Wednesday, January 16, 2008

Mark Deli Siljander: Former Congressman,
United Nations Delegate, and
Possibly a Shill for Terrorists

I think that respect should be extended to people in public office, as a recognition of the importance of their position.

I also think that members of Congress should not hide behind the 'separation of powers' principle. They're as likely, or unlikely, to commit crimes as anyone else.

And with the access to sensitive information and high-level contacts they've got, a rogue member of Congress can be a very big problem.

Remember, in the months after September 11, 2001, how classified information just happened to show up in the news after members of Congress got their hands on it? And the fuss lawmakers raised, when the FBI asked them to take polygraph tests?

I understand how important it is to keep one branch of the federal government from interfering with another. I also think that somebody's got to be able to check up on members of Congress.

For example, there's Mark Deli Siljander. He represented Michigan as a Republican in the House Representatives from 1981 to 1987. Then President Reagan made him a United Nations delegate for a year.
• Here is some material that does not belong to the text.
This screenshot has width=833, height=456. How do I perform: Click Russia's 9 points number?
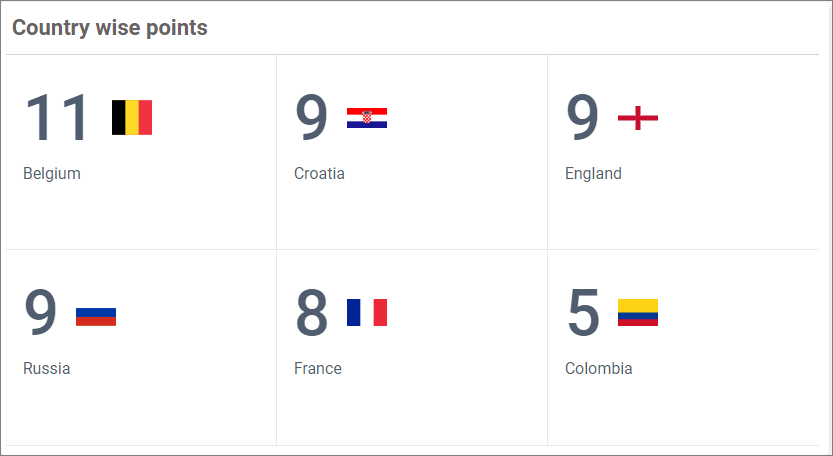(41, 313)
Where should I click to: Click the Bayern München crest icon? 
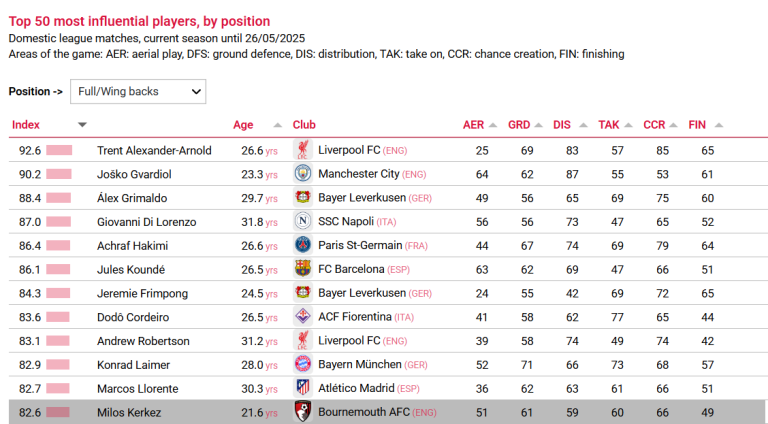(303, 364)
Mr. Siljander seems to have been busy since then. He's been charged with
  • Money laundering
  • Conspiracy
  • Obstructing justice
Just because he allegedly lied about taking money for lobbying senators for the Islamic American Relief Agency (IARA). The problem isn't that the IARA is Islamic: it's that they're most likely sending money to terrorists. The IARA gave money to Mr. Siljander, too: including $50,000 that was stolen from the U.S. Agency for International Development.

So What?

Being a member of Congress doesn't protect people from making bad decisions: and it shouldn't protect them from being subject to the laws that they, and the Supreme Court, make up for the rest of us.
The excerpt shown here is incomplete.